Pourquoi le niveau de protection des systèmes d’information est-il si bas ?
En tant que consultant, je constate une pénurie de talents en cyber et en développement. Par ailleurs, ce n’est pas que les développeurs ne soient pas formés à la sécurité en conception, notamment avec l’approche DevSecOps, mais ils ne le sont pas suffisamment. Car on voit encore trop de failles de sécurité dans les développements. La formation devrait être dispensée non seulement aux étudiants mais aussi à l’ensemble des développeurs déjà en poste. Tout prend du temps. De plus, il y a un énorme turnover qui ne facilite pas les choses. Ensuite les sachants en cybersécurité sont rares.
Que pensez-vous du prix parfois exorbitant des solutions de cybersécurité ?

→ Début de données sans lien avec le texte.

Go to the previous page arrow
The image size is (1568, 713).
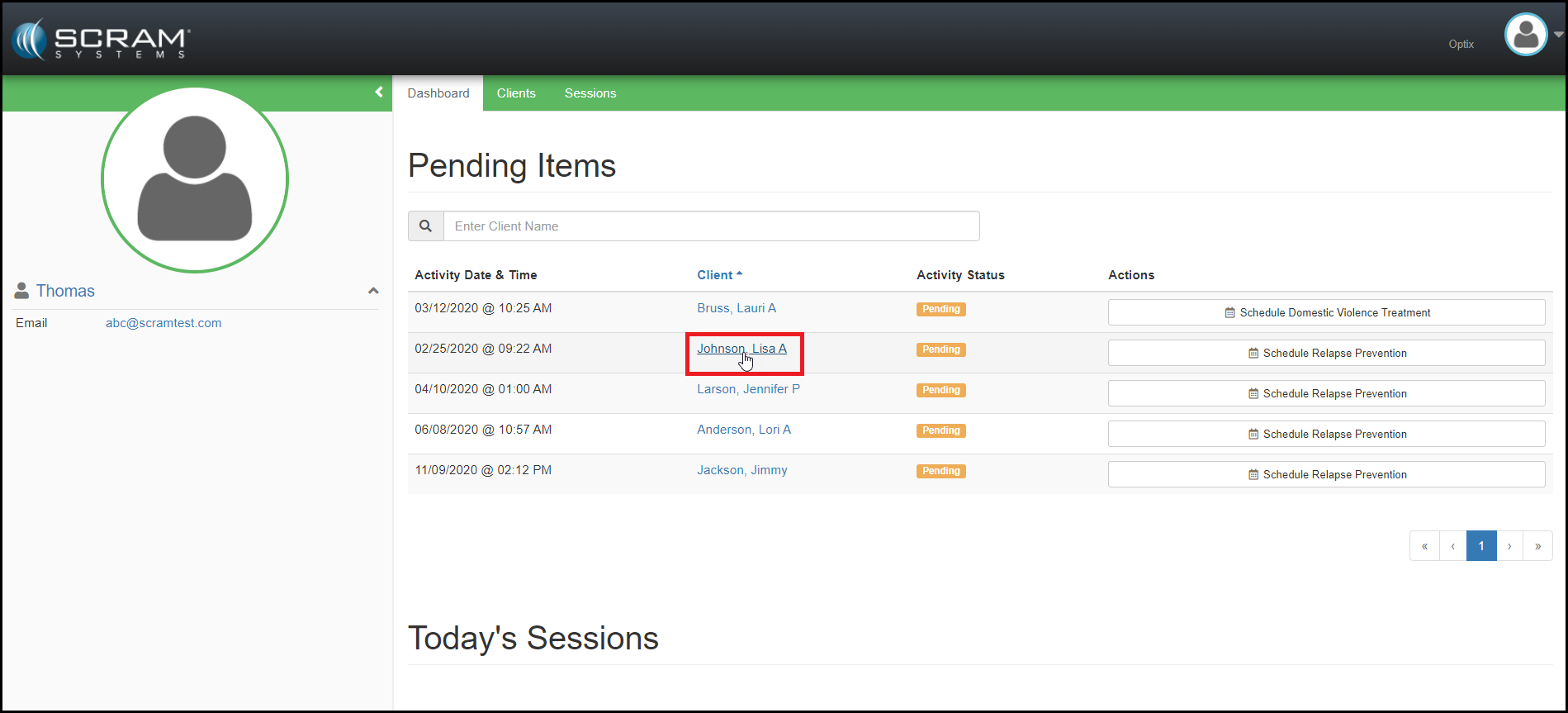[1452, 546]
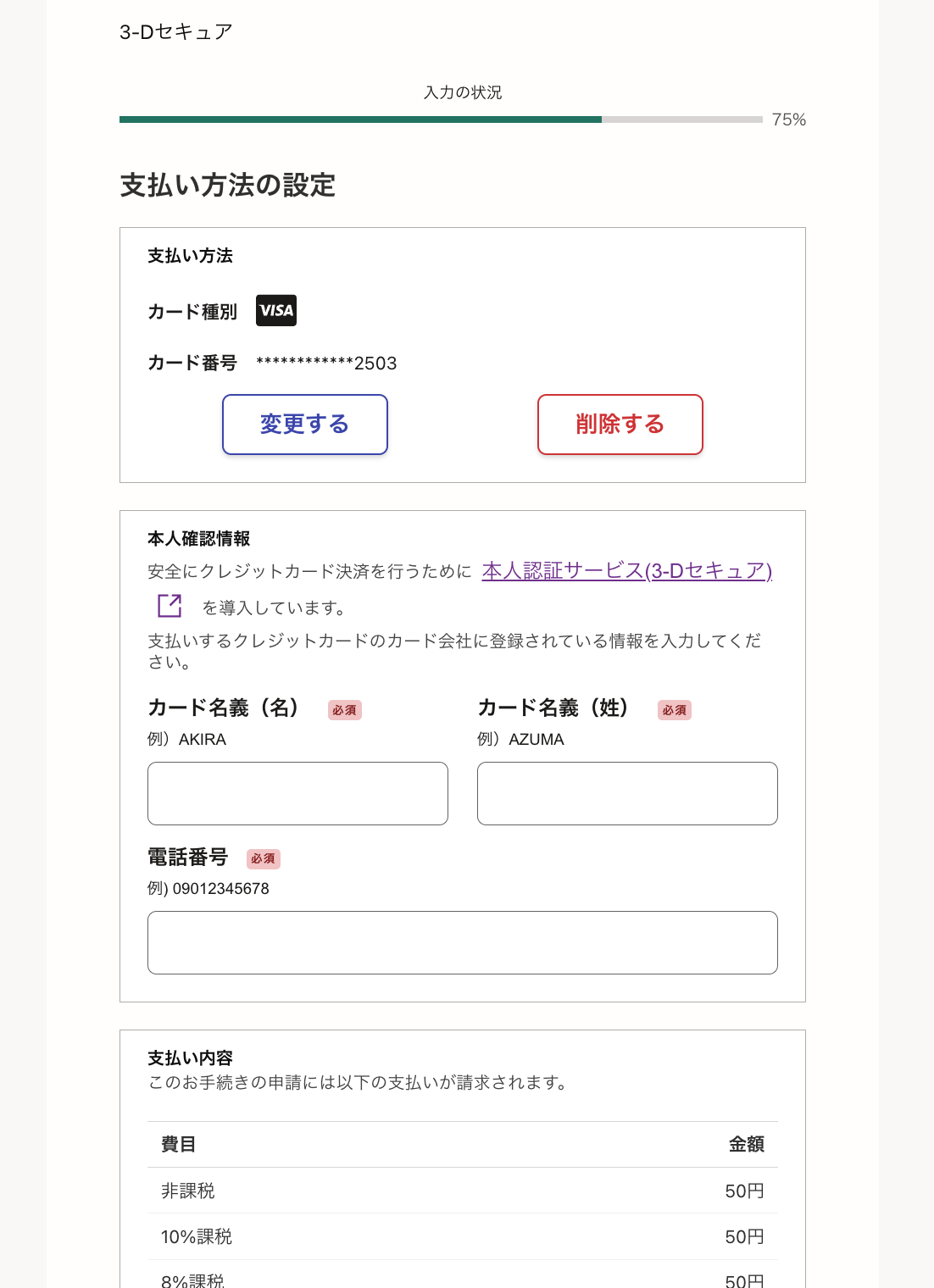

La technologie ne fait pas tout. Je conseille notamment aux TPE et aux PME, d’adopter les mesures préconisées dans le Guide d’hygiène informatique de l’ANSSI. Cela fait partie des référentiels que l’ISACA propose lors de ses formations. Mais il faut penser aussi à la sensibilisation des utilisateurs, à utiliser des mots de passe forts et l’authentification multi-facteur. Il y a donc des solutions fiables et peu onéreuses mais il faut organiser l’ensemble. L’idée du programme Digital Trust de l’ISACA,c’est de faire collaborer des équipes multidisciplinaires (audit interne, développement, cybersécurité…) autour d’un référentiel commun afin de se fertiliser les uns les autres. La cybersécurité doit se résoudre de manière pluridisciplinaire et non en ordre dispersé.